3 Tips for Evaluating the Right Dental Practice Structure
By Bill Ryan, Dental Strategy Consultant
Most dentists are (or should be) constantly evaluating the clinical and business aspects of their practice in order to assure that they are taking maximum advantage of the trending environment within which they practice. To stay the same is to perish. One aspect of that evaluation must include how they will compete, and what dental structure they will use to achieve maximum success for themselves and their patients.
That’s why a session at AO’s 2017 Annual Meeting, being held March 15-18 in Orlando, Fla., will be dedicated to the SWOT analysis of implant dental care delivery models.
Real-world dentists—Drs. Donald Clem, Quinn Dufurrena and Steven Lewis—will participate in the session, providing the audience with a framework to help them determine which delivery structure or model will best help them achieve their personal and professional goals. They will share the experiences and thought processes that have led them to the dental structure they operate within, and will provide insights into how they deal with the other structures.

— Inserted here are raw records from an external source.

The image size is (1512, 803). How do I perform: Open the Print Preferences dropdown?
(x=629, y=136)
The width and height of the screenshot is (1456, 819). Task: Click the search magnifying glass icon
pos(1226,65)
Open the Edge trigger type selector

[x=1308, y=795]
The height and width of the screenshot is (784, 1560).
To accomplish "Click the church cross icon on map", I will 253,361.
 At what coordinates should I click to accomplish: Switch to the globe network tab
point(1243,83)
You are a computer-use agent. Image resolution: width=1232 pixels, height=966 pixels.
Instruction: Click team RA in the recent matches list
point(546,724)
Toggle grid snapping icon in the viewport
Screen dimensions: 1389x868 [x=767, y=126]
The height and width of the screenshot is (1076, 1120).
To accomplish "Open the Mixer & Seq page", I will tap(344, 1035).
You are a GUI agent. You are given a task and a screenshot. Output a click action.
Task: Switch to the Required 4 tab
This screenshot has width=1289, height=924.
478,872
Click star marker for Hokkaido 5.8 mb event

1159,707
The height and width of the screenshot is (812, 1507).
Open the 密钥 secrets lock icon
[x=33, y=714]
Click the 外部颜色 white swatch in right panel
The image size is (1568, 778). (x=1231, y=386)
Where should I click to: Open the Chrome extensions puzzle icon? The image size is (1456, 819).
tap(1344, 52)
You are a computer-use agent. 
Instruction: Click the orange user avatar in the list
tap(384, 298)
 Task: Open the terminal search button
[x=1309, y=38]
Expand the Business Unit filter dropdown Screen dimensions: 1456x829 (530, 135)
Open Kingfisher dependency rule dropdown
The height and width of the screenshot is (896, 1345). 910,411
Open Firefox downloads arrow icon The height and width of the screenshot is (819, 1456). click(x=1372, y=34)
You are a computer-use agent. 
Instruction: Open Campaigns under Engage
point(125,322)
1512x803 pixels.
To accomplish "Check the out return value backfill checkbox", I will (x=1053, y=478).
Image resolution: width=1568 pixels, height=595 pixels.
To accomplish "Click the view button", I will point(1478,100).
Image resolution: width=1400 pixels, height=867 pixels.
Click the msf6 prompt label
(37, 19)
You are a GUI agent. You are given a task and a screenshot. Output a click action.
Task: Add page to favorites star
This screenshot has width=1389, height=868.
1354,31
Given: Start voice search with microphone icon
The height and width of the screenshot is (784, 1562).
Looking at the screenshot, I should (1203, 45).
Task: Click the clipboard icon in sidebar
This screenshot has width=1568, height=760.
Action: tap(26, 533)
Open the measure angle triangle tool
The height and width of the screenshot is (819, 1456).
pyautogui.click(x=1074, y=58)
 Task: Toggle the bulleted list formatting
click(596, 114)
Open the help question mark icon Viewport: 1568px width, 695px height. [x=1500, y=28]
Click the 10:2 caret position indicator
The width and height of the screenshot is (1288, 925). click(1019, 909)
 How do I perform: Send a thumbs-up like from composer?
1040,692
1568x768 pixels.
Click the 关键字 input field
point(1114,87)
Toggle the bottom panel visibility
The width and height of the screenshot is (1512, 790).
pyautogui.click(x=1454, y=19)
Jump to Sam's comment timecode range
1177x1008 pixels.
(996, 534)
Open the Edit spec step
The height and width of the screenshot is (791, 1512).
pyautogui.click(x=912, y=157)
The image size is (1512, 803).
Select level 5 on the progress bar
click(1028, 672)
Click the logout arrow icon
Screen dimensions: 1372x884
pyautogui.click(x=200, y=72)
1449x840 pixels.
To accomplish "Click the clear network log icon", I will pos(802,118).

Specifically, the three dental structures represented in this program, and which will be evaluated and compared in our session, are:
(1) A very successful, doctor owned and operated referral based Periodontal Specialty practice.
(2) A successful Prosthodontist, operating as part of a multi-specialty Total Care Provider implant only treatment team, operating under one roof, but which is managed in a corporate environment.
(3) A successful dental/business executive that has been involved in working with and helping to build dental businesses that provide most or all dental services through clinician employees/partners via hundreds of locations spread throughout the country, and which typically consolidate the non-clinical aspects of dentistry to maximize economies of scale.
Every dentist, whether generalist or specialist, will fall into one of the structures described above, and each will, without question, be impacted by these groups, as a participant or competitor. This session is also important for dental students and anyone who plans to enter the dental field in the future, as they will be faced with a choice of how to enter the dental field, and later, whether to stay in the structure they first selected. This decision has an impact on income, quality of life, and in the minds of some, even the quality of care that is given to patients.
We are not at the beginning of these trends, and every practitioner is already impacted. Each dentist will unquestionably be faced with the question of (1) whether to move to another structure and why, and (2) how to compete successfully with the other structures. It may never be to late to change from one group to the other, but the costs and consequences of such change will continue to grow as time goes on.
Here are three tips in advance of the session to get you thinking:
(1) Talk to colleagues who have moved from one structure to another. They are in the best position to share the joys and pain of each structure, especially if you can get them to share why they changed, and whether or not they achieved the objectives of the change.
(2) Know Thyself: The clinical/business skills and personality of the dentist will absolutely determine the dentist’s compatibility and chance for success in each structure. If, for example, a dentist does not want to “sell or market” his services (even if we call it patient education), then that dentist can almost never succeed in a traditional referral private practice, and should consider a structure where such is not as important.
(3) Lastly, when everyone else is looking at a trend as a threat, usually some can find a way to turn it into an opportunity. This can happen only if you do a SWOT analysis for yourself, even if you must get help to do it the first time.